Ainda mais fascinante é o facto de muitas conclusões dos estudos sobre silêncio advirem de estudos que visavam estudar efeitos do som: e acabavam a descobrir os impactos do silencio. Por outro lado, já eram sabidos os impactos extremamente negativos da poluição sonora.

Numa perspetiva anexa, vale a pena ver a obra prima da 7ª arte  “The quiet place”, dirigido e interpretado por John Kkrasinski e também por Emily Blunt, que descreve também um mundo em que todos têm de manter silêncio e, caso não o façam, serão atacados por seres extraterrestres híper sensíveis ao barulho.

Este é o momento de abraçar o poder do silêncio, quer com práticas meditativas, quer com consciência e atenção plena ao impacto das nossas palavras na sociedade.
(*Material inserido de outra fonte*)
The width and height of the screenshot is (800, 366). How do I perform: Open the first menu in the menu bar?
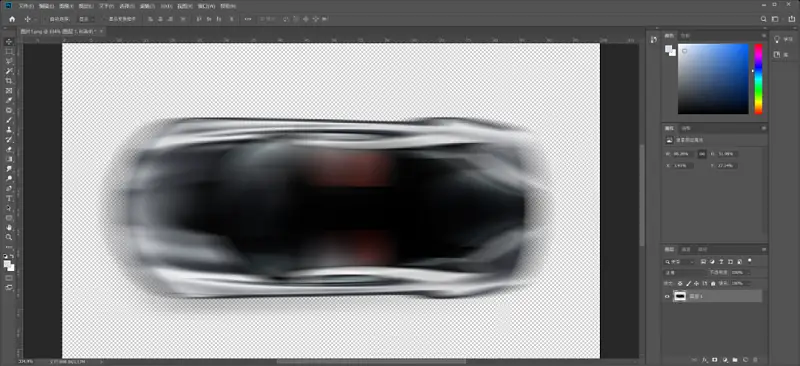[x=26, y=6]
Nas redes sociais. Nos outros humanos com quem partilhamos este planeta.

Sim, finalmente apreciaremos o silêncio. Se puderem, absorvam-no meditativamente com tantos de nós o fazemos. Se não conseguirem, apreciem a musica, a natureza, um bom filme ou um bom livro, com atenção plena. Mas acima de tudo, tenhamos consciência profunda do peso das palavras. E mesmo que vejam um outro cidadão a ter comportamentos menos ideias, procuremos contexto e reflitamos antes de barafustar ou insultar (ou ir fazer tudo isso nas redes sociais!).

Lembremo-nos que o pior de todos os vírus é a falta de empatia. É perder a educação o respeito pelo outro. É não pensar que podemos matar o outro com comportamentos e com palavras. O pior de todos os vírus é o potencial de deseducação, violência, desrespeito pelo outro. Em tempos de pandemia ou fora dela. Como diz um ditado zen, possivelmente de origem taoista e/ou confucionista, quando se tenta explicar o Zen: “os que falam não sabem, os que sabem não falam”. As lesões desse pior de todos os vírus são a eterna a dor de palavras ditas, que jamais poderão ser apagadas. Cuidemos do bem mais precioso de todos: a mente.